Saved data entries:
***

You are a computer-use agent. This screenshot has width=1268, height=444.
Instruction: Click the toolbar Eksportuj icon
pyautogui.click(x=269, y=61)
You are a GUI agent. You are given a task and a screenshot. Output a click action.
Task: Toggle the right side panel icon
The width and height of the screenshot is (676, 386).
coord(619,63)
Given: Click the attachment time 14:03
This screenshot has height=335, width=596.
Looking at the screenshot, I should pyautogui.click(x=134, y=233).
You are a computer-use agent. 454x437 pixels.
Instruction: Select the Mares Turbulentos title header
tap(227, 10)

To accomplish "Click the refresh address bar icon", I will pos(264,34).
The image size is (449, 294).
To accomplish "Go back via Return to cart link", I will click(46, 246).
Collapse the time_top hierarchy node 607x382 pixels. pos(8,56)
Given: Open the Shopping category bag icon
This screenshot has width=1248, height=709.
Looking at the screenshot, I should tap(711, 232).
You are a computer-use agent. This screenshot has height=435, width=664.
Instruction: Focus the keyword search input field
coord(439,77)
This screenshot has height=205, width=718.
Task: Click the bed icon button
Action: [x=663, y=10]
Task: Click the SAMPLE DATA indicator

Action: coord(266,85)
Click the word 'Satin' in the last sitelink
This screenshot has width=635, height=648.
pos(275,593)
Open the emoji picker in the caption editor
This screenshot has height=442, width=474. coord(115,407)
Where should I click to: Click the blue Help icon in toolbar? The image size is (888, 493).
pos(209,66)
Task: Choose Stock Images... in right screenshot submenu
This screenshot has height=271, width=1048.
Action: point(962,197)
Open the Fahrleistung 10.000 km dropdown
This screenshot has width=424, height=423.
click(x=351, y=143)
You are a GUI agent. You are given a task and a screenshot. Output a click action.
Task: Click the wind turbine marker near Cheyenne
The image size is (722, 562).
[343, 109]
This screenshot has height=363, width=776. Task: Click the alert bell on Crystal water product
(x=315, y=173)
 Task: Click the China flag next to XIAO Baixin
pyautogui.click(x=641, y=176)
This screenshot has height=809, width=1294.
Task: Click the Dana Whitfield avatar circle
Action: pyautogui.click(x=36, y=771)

***

**Brief:** All of the records above should be repeated exactly.

**Exercise answer:**
You are a computer-use agent. This screenshot has width=1268, height=444.
Instruction: Click the toolbar Eksportuj icon
pyautogui.click(x=269, y=61)
You are a GUI agent. You are given a task and a screenshot. Output a click action.
Task: Toggle the right side panel icon
The width and height of the screenshot is (676, 386).
coord(619,63)
Given: Click the attachment time 14:03
This screenshot has height=335, width=596.
Looking at the screenshot, I should pyautogui.click(x=134, y=233).
You are a computer-use agent. 454x437 pixels.
Instruction: Select the Mares Turbulentos title header
tap(227, 10)

To accomplish "Click the refresh address bar icon", I will pos(264,34).
The image size is (449, 294).
To accomplish "Go back via Return to cart link", I will click(46, 246).
Collapse the time_top hierarchy node 607x382 pixels. pos(8,56)
Given: Open the Shopping category bag icon
This screenshot has width=1248, height=709.
Looking at the screenshot, I should tap(711, 232).
You are a computer-use agent. This screenshot has height=435, width=664.
Instruction: Focus the keyword search input field
coord(439,77)
This screenshot has height=205, width=718.
Task: Click the bed icon button
Action: [x=663, y=10]
Task: Click the SAMPLE DATA indicator

Action: coord(266,85)
Click the word 'Satin' in the last sitelink
This screenshot has width=635, height=648.
pos(275,593)
Open the emoji picker in the caption editor
This screenshot has height=442, width=474. coord(115,407)
Where should I click to: Click the blue Help icon in toolbar? The image size is (888, 493).
pos(209,66)
Task: Choose Stock Images... in right screenshot submenu
This screenshot has height=271, width=1048.
Action: point(962,197)
Open the Fahrleistung 10.000 km dropdown
This screenshot has width=424, height=423.
click(x=351, y=143)
You are a GUI agent. You are given a task and a screenshot. Output a click action.
Task: Click the wind turbine marker near Cheyenne
The image size is (722, 562).
[343, 109]
This screenshot has height=363, width=776. Task: Click the alert bell on Crystal water product
(x=315, y=173)
 Task: Click the China flag next to XIAO Baixin
pyautogui.click(x=641, y=176)
This screenshot has height=809, width=1294.
Task: Click the Dana Whitfield avatar circle
Action: pyautogui.click(x=36, y=771)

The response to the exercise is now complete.